### [EXERCISE DIRECTIONS]
Only the lines below starting at the one that contains "[Compartir en Twitter] (920, 553)" and ending at the one that contains "[X] (1774, 50)" are to be reproduced, exactly and with both ends kept.

** Opening SUPPLIED RECORDS block **

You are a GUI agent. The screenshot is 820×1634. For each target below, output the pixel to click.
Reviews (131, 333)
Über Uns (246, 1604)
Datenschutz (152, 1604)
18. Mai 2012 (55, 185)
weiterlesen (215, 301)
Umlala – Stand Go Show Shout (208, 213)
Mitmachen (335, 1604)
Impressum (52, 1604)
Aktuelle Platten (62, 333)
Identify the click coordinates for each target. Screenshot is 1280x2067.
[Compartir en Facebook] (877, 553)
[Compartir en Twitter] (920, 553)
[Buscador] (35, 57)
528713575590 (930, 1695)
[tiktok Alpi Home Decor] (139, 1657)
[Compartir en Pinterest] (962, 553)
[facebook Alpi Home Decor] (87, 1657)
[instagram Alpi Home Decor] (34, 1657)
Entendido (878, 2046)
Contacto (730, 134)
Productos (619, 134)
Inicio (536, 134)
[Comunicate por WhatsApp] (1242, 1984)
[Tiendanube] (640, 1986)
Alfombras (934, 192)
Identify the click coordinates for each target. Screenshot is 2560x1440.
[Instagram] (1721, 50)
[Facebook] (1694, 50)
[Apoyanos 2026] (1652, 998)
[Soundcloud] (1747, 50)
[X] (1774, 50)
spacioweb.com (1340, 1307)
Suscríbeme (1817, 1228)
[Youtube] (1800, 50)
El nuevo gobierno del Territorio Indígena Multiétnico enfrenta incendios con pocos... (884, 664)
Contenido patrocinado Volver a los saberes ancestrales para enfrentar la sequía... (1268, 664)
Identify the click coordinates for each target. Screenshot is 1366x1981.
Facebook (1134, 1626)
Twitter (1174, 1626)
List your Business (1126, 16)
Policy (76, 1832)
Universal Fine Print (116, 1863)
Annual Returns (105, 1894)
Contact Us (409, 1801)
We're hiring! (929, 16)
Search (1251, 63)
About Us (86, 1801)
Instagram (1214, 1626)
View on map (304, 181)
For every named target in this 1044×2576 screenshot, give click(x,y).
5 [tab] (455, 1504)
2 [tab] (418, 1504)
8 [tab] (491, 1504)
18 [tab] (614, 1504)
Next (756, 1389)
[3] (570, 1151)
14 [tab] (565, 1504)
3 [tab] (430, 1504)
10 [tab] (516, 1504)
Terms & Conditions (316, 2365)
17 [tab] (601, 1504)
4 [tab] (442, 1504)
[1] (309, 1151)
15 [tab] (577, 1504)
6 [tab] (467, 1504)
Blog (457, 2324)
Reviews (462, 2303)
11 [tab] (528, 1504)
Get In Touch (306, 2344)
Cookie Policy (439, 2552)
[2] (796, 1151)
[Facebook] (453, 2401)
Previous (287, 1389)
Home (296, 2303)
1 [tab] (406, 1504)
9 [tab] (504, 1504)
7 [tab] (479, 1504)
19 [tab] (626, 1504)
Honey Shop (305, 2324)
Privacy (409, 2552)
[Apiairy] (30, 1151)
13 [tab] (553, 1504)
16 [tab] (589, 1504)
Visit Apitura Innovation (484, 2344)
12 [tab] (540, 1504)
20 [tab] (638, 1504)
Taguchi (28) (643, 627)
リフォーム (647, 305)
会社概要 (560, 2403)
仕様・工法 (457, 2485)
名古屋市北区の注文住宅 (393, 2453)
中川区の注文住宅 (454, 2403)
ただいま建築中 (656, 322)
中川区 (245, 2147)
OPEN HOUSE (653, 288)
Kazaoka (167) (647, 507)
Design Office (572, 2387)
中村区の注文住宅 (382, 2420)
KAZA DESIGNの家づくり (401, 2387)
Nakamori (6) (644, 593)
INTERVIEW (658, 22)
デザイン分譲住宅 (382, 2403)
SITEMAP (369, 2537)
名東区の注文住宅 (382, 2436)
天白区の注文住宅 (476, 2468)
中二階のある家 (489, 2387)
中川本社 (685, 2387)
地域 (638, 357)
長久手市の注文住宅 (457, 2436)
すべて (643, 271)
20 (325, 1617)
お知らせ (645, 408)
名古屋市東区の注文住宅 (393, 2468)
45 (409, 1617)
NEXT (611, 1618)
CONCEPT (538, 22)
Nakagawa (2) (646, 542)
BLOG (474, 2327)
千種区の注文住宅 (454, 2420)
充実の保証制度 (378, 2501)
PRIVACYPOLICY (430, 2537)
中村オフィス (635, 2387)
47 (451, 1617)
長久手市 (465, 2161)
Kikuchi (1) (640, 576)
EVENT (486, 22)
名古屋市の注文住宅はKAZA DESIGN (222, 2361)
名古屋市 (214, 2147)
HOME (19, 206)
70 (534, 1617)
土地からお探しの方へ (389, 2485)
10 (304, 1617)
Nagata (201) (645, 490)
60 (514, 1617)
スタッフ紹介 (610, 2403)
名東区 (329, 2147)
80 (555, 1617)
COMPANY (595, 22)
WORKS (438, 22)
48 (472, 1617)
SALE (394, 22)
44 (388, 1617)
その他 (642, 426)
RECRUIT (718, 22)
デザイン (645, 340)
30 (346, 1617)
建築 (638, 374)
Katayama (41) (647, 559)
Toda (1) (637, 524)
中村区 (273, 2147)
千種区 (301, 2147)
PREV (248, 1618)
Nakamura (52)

** Closing SUPPLIED RECORDS block **

### [EXERCISE RESPONSE]
[Compartir en Twitter] (920, 553)
[Buscador] (35, 57)
528713575590 (930, 1695)
[tiktok Alpi Home Decor] (139, 1657)
[Compartir en Pinterest] (962, 553)
[facebook Alpi Home Decor] (87, 1657)
[instagram Alpi Home Decor] (34, 1657)
Entendido (878, 2046)
Contacto (730, 134)
Productos (619, 134)
Inicio (536, 134)
[Comunicate por WhatsApp] (1242, 1984)
[Tiendanube] (640, 1986)
Alfombras (934, 192)
Identify the click coordinates for each target. Screenshot is 2560x1440.
[Instagram] (1721, 50)
[Facebook] (1694, 50)
[Apoyanos 2026] (1652, 998)
[Soundcloud] (1747, 50)
[X] (1774, 50)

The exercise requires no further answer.